Variational AutoEncoders[2] approximate those intractable conditional distributions. It's a probabilistic graphical modeling where we are maximizing a lower bound on the log likelihood of the data.

Implicitly:

In this category the model learning process is based on a very strict penalty strategy known as Adversarial training presented in the earlier work of GoodFellow Generative Adversarial Networks[3].
The training process for GANs is seen as as a game(Game Theory[4]) between two separate networks: a generator network to generate new items and a second discriminative network that tries to classify samples as either coming from the true distribution p_(x) or the model distribution p̂_(x). Every time the discriminator notices a difference between the two distributions the generator adjusts its parameters slightly to make it go away, until at the end (in theory) the generator exactly reproduces the true data distribution and the discriminator is guessing at random, unable to find a difference(This state is called the "Equilibrium Point" as described in Saliman's work[4]).

Between these two ?

Explicit estimation tend to result in very blurry results compared with the implicit density estimation. GANs give more accurate results compared to VAEs for eg.
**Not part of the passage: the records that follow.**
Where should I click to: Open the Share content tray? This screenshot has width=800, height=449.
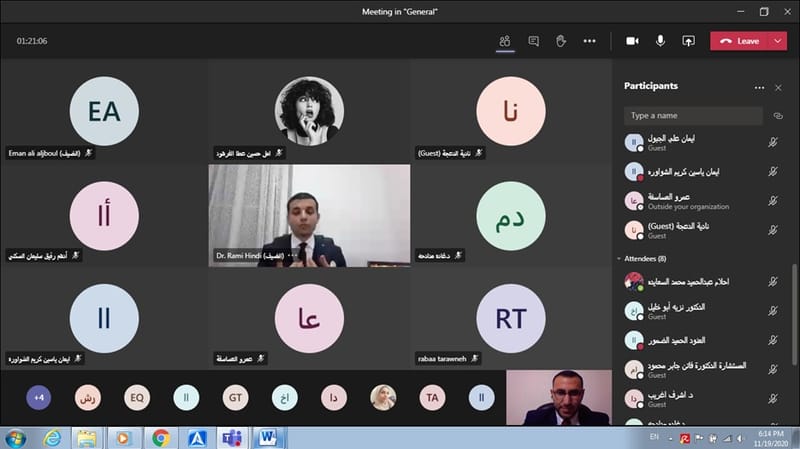(688, 41)
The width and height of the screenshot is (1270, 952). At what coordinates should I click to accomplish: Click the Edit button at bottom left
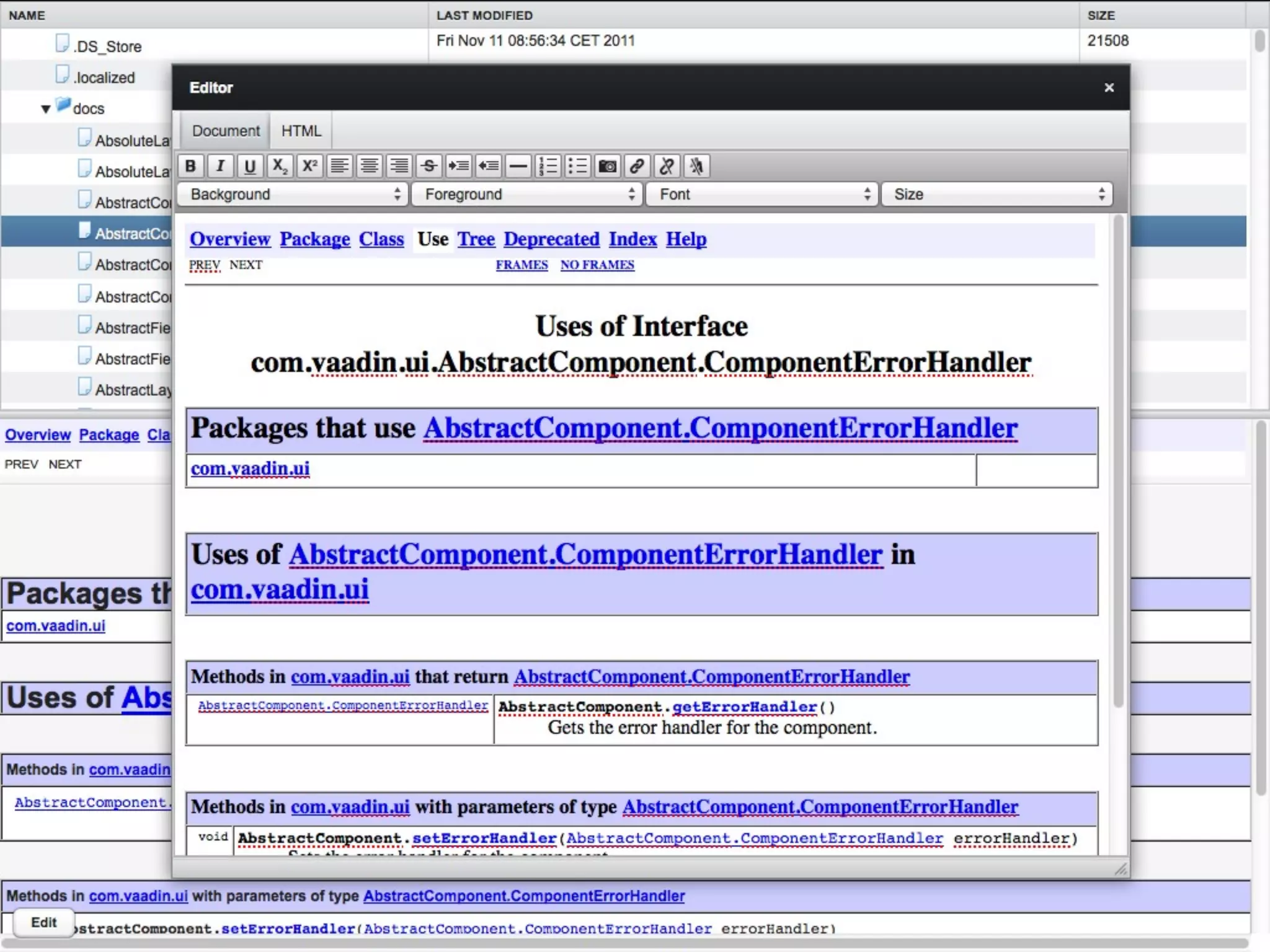click(x=43, y=922)
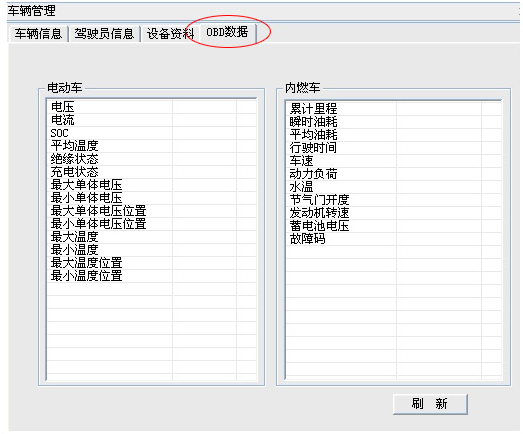Select the 故障码 list item
This screenshot has height=434, width=523.
(394, 239)
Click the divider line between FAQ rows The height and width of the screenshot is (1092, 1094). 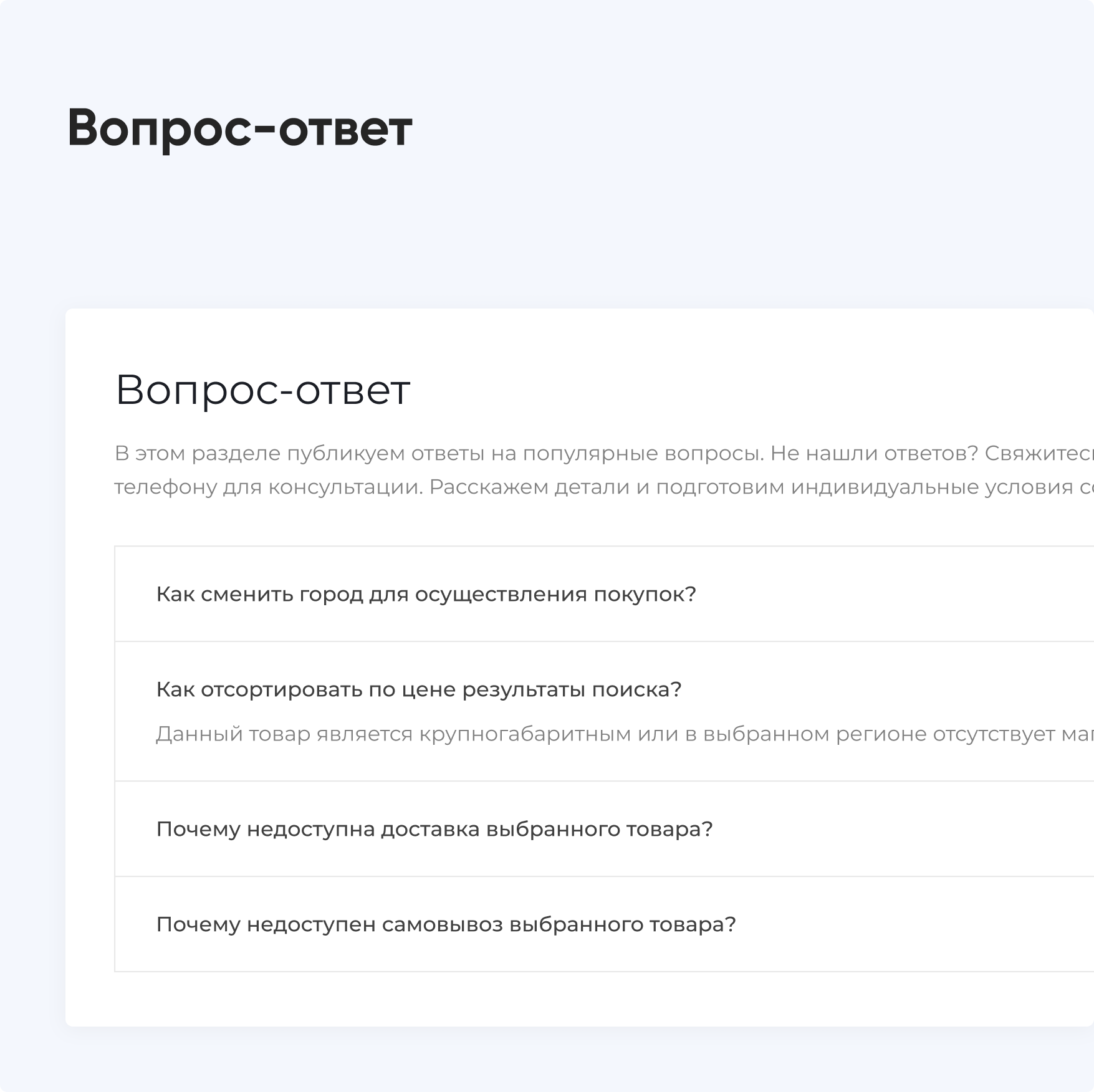[561, 642]
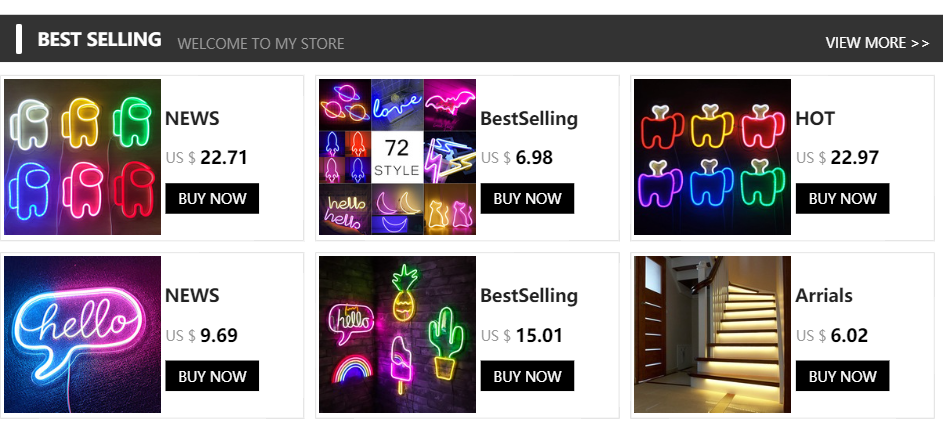Screen dimensions: 943x438
Task: Click BestSelling title beside 72 style collage
Action: [529, 118]
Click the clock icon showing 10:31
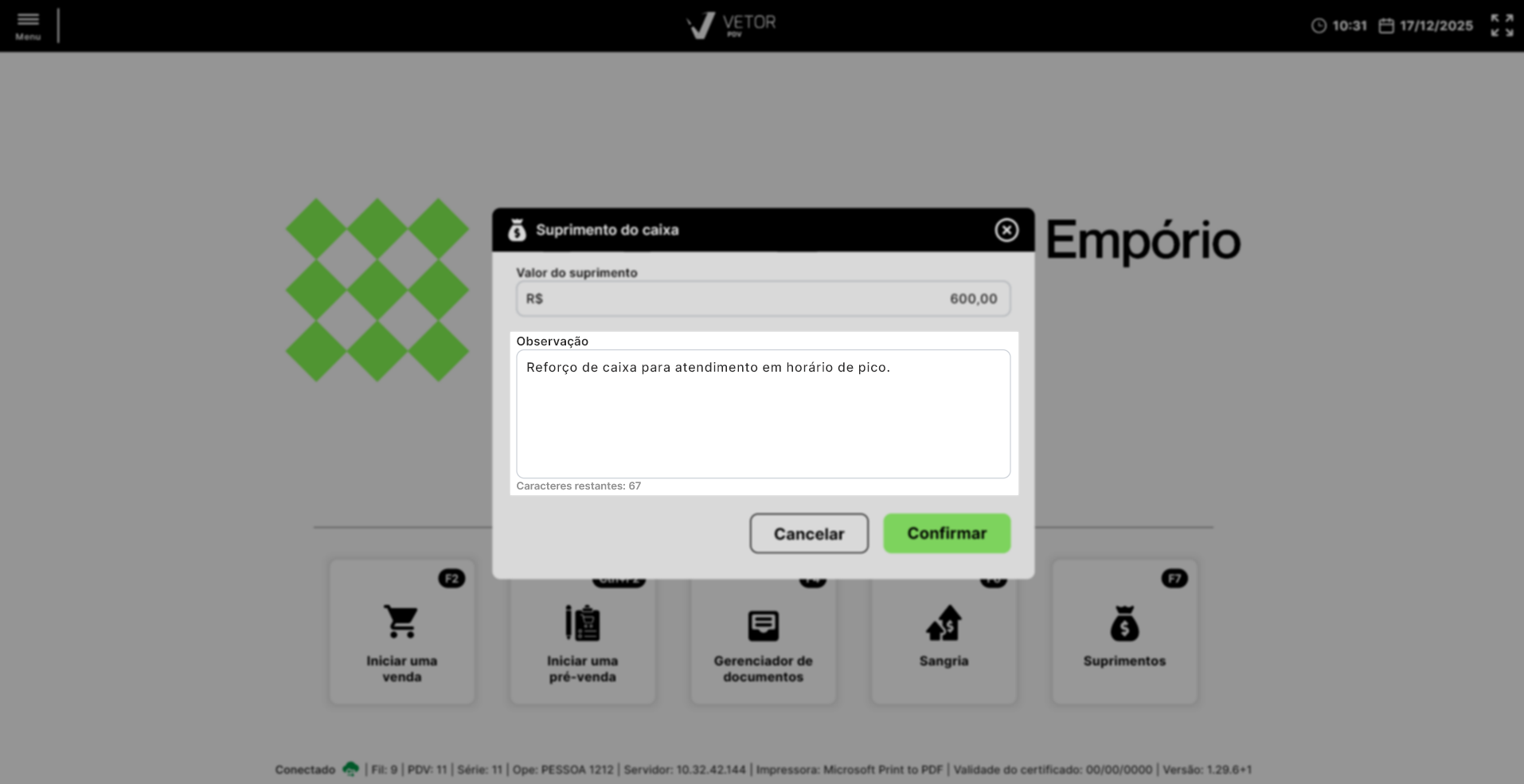 [1319, 25]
This is due to the penalty strategy, GANs are trained in a adversarial way which lead to the loss itself being competitive. The game theory behind the GANs enable them to target more tangible features in order to reach the equilibrium point. The main advantage of GANs over the other generative models in generating data is that they can be conditioned by different inputs. For example, you can learn the mapping between two domains : satellite images to google maps. Or you can teach the generator to reproduce several classes of data: generating the MNIST dataset. Autoencoders are more suitable for compressing data to lower dimensions or generating semantic vectors from it. Where GANs are more suitable for generating data.

Conclusion :

Generative models continue to be a subject of improuvement and current research item. This type of neural networks allow us to answer more vibrant questions like: what are the underlying features of a given dataset? Answers to this question can reveal biases within the data we use to train our models. Bias in data makes the fairness of any model questionable.
Another cool use case would be in data compression as well if we learn to estimate the true distribution of a given dataset then we can regenerate bigger chunks/parts of data using less inputs. This first blog post serves as a global overview of what generative models are.